Your instructions: Return verbatim the entries from the line containing "Click the Gift button in the sidebar" up to and including the last line of the entries. Leave the pictures out of your answer.

━━━━

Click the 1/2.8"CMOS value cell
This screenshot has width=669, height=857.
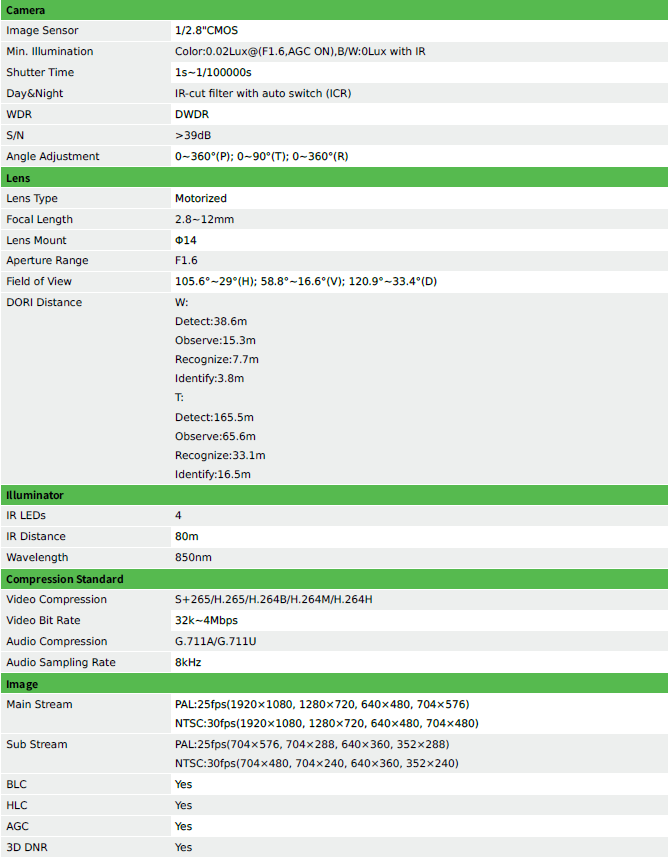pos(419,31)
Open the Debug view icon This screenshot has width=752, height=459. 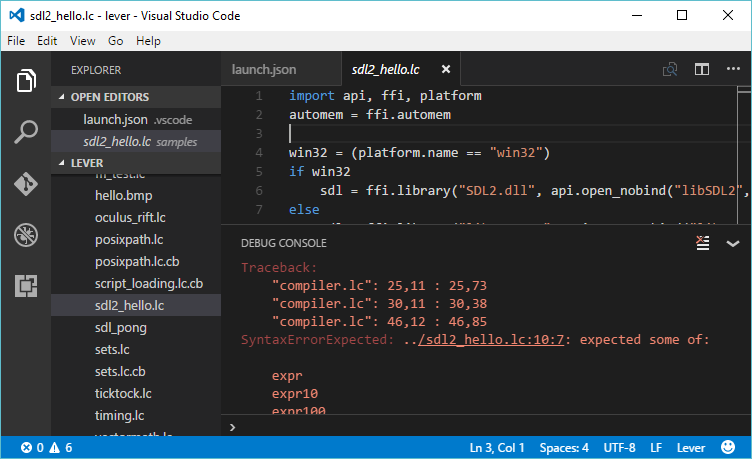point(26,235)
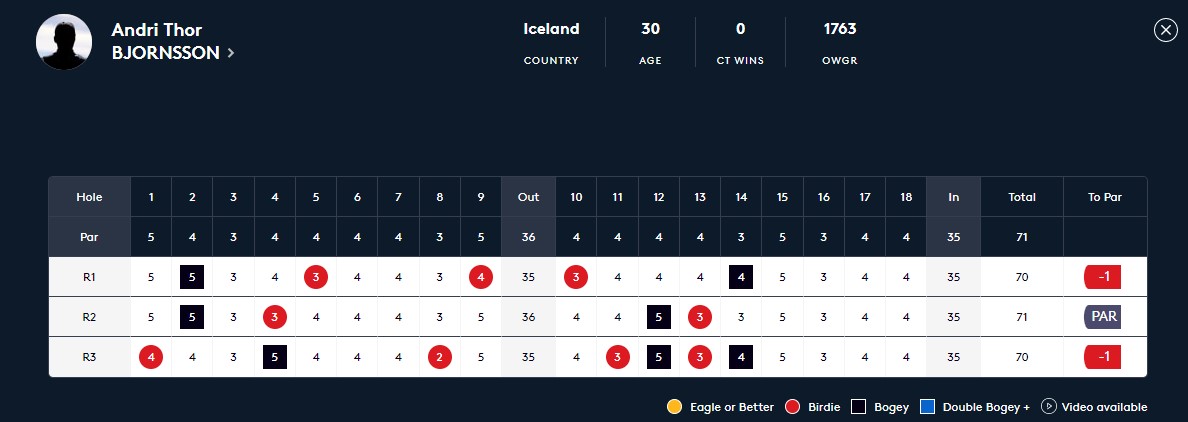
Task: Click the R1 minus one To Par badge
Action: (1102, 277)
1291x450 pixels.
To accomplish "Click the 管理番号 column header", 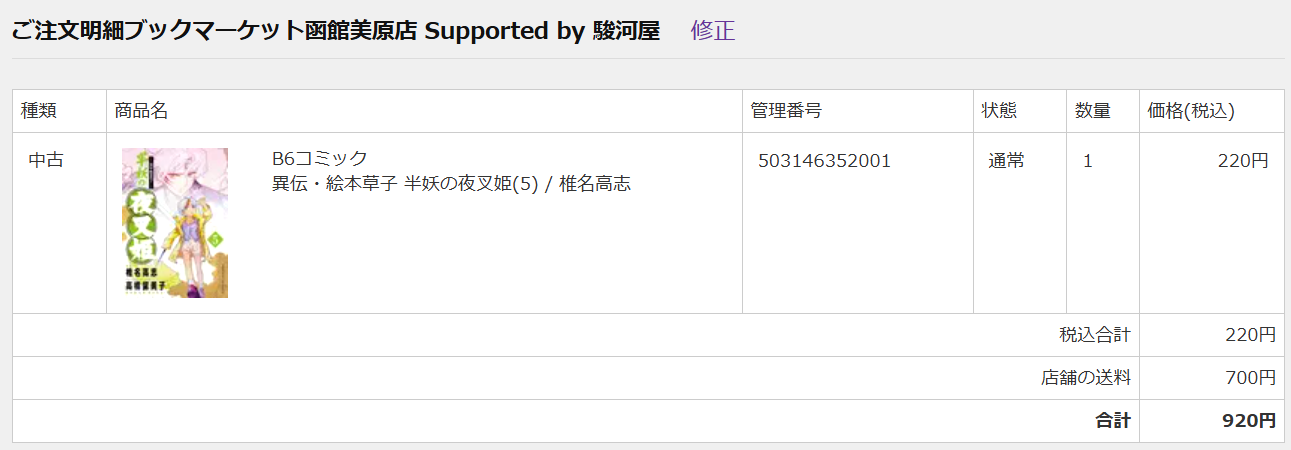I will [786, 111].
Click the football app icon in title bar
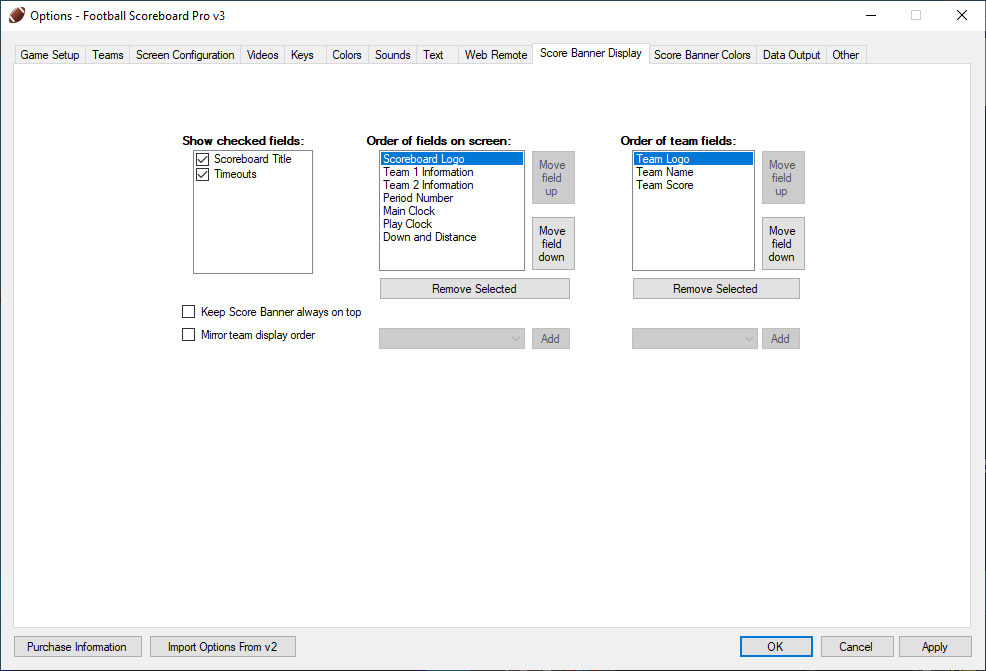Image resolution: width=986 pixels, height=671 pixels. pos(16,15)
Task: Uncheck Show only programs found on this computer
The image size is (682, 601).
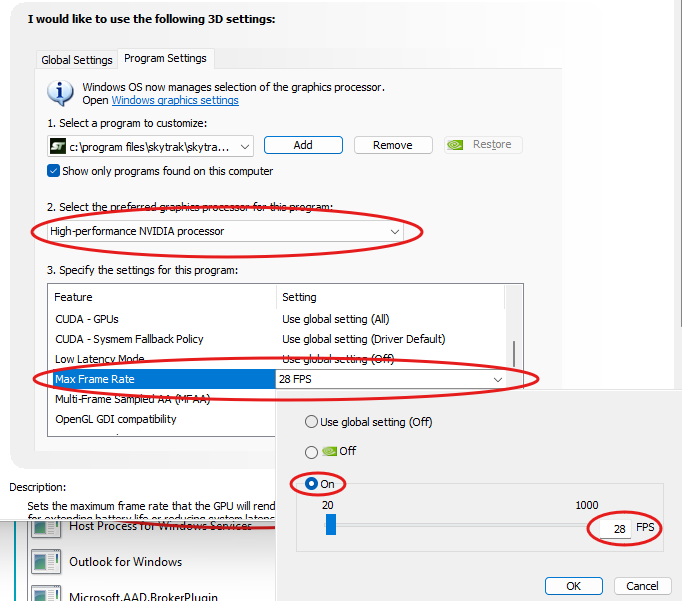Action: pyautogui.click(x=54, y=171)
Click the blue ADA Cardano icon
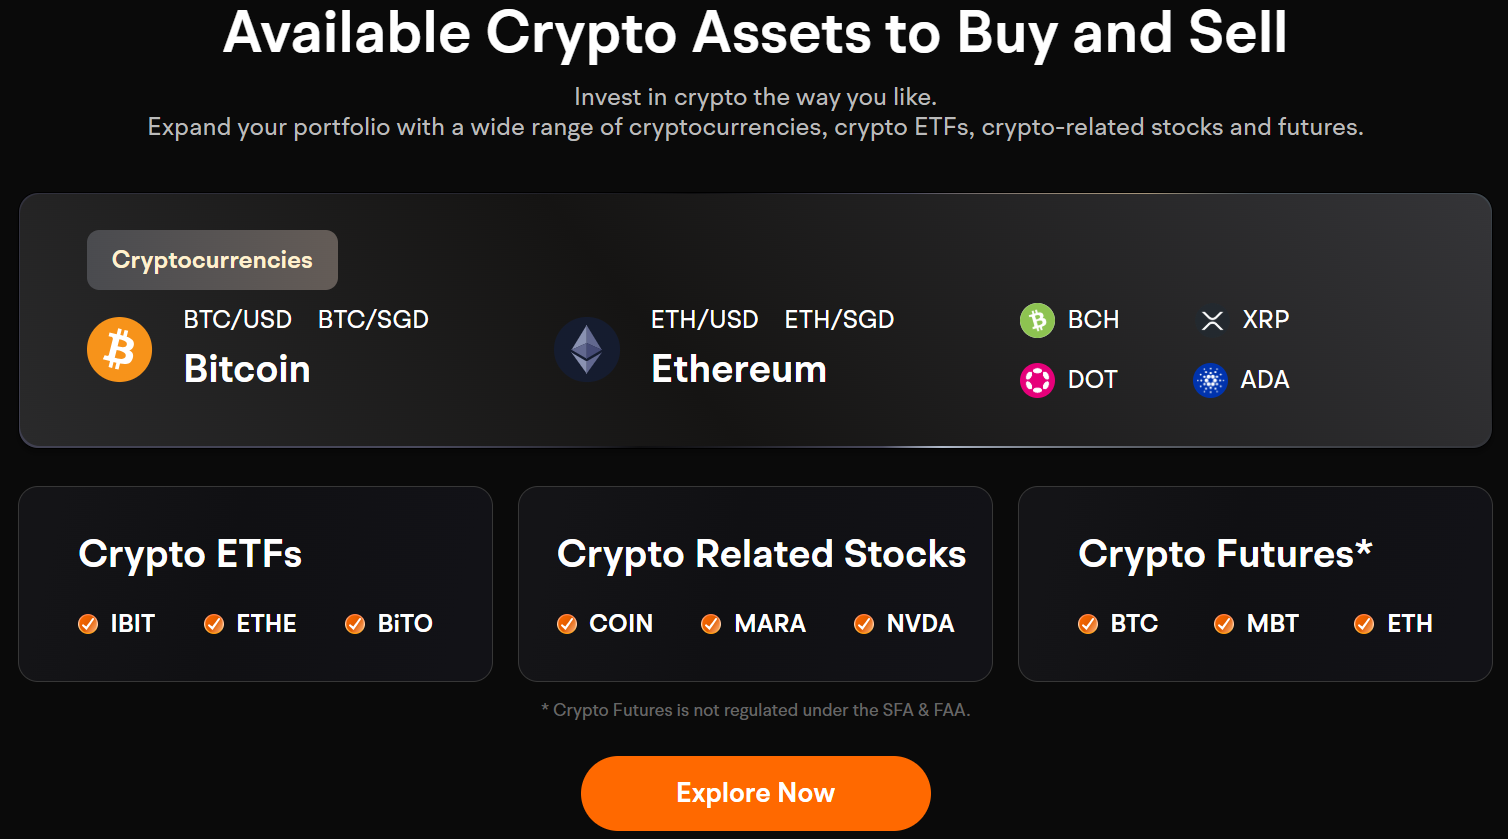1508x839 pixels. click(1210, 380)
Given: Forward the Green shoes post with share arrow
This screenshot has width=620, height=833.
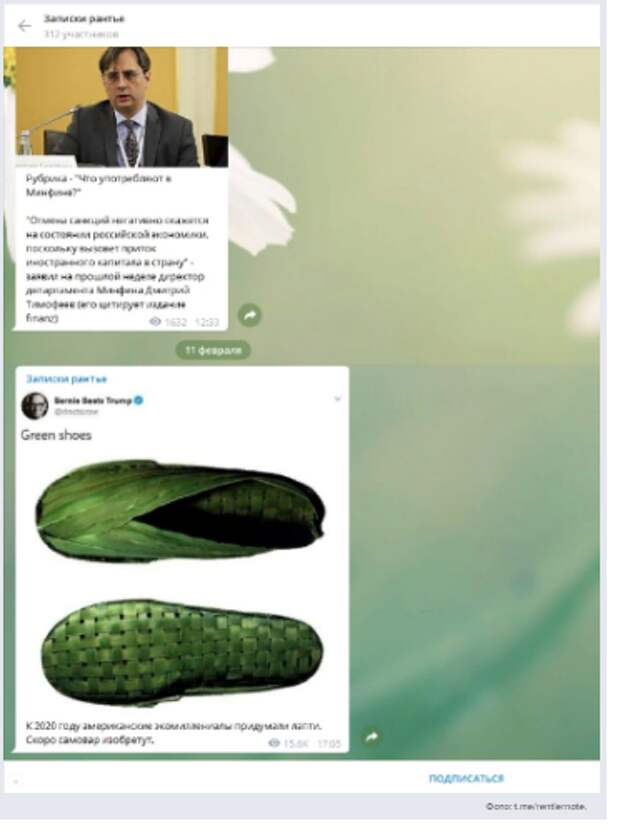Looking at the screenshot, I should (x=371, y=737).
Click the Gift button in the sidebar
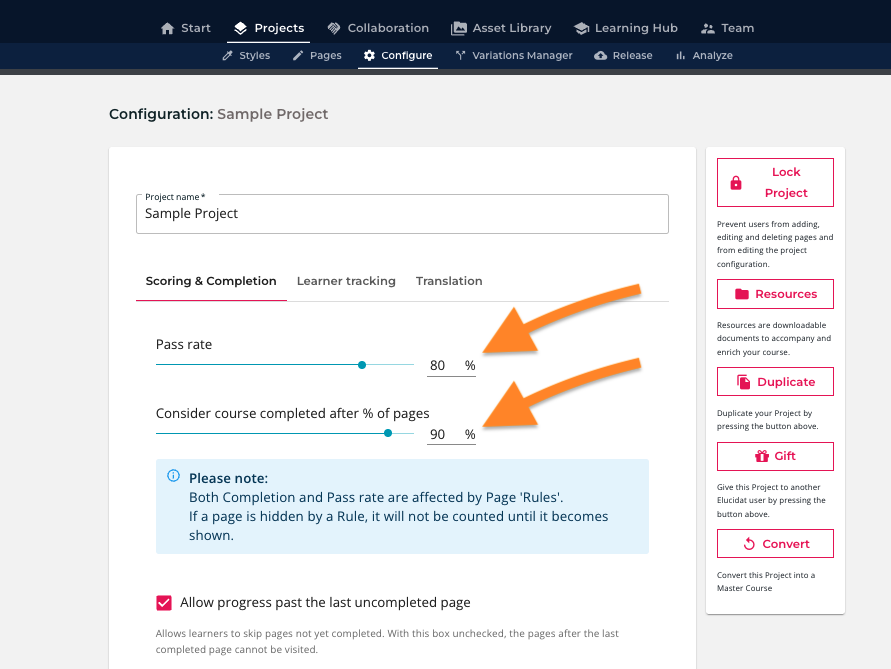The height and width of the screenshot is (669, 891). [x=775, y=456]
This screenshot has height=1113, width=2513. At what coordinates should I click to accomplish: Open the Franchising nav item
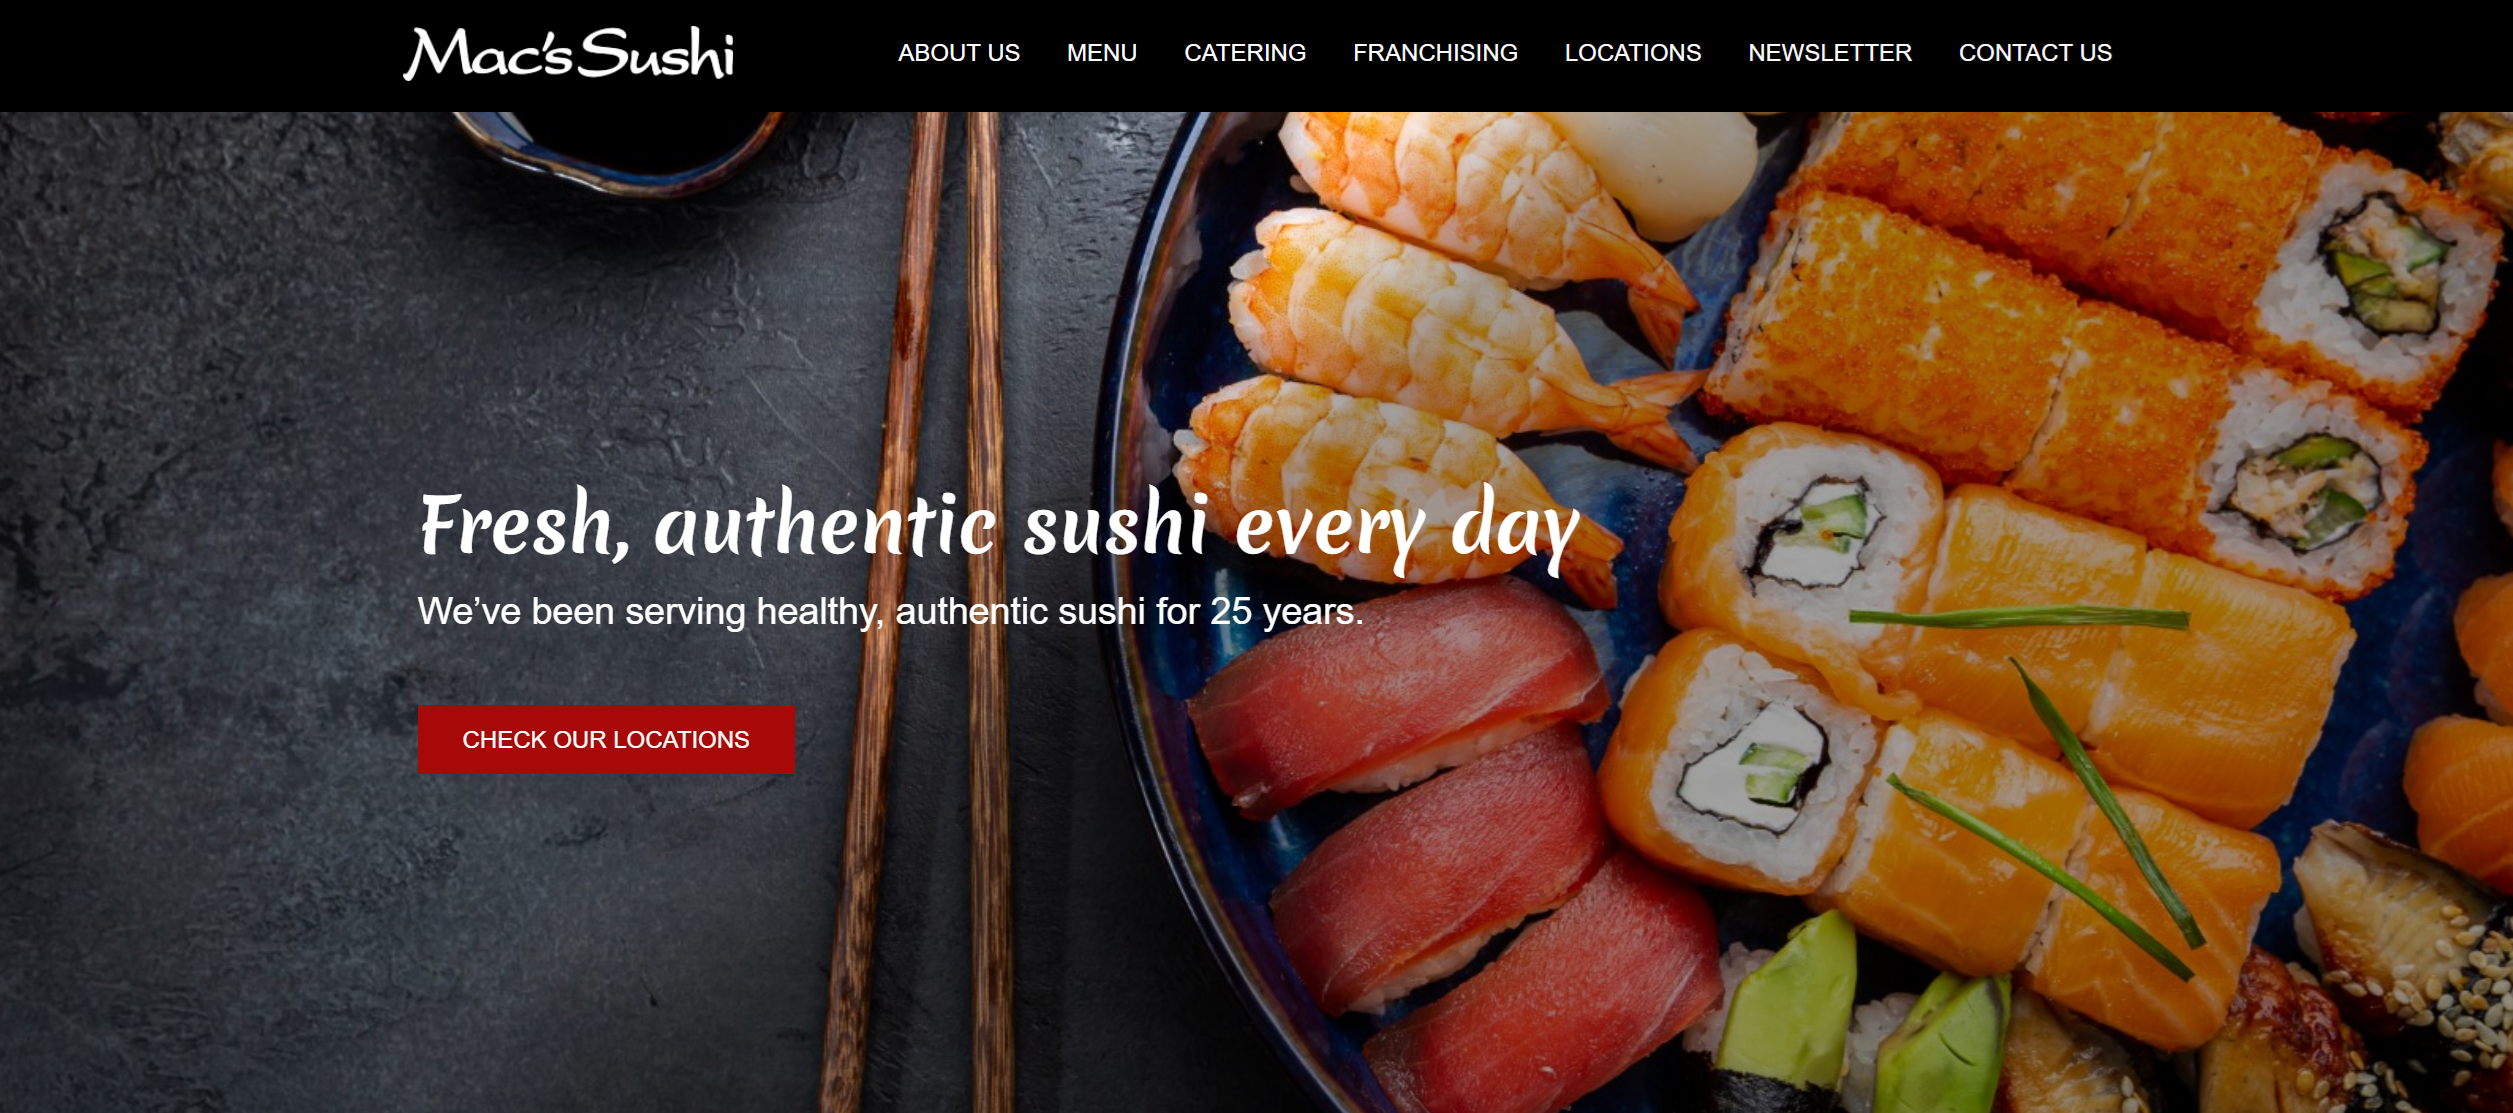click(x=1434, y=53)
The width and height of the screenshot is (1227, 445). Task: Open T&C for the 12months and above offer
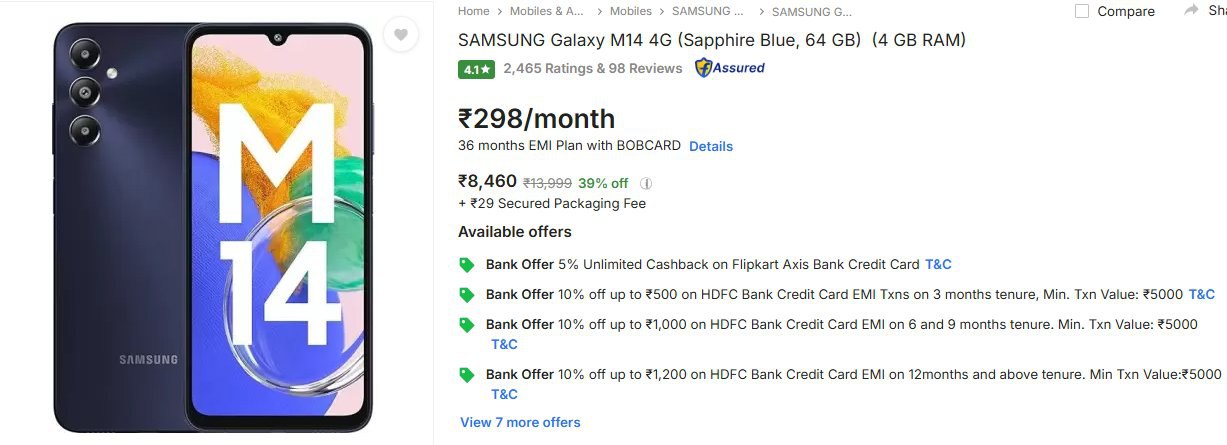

━━━━

Response below:
Click the Gift button in the sidebar
The height and width of the screenshot is (669, 891). [x=775, y=456]
This screenshot has height=1113, width=2513. At what coordinates should I click to accomplish: Open the Franchising nav item
click(x=1434, y=53)
The width and height of the screenshot is (1227, 445). Task: Open T&C for the 12months and above offer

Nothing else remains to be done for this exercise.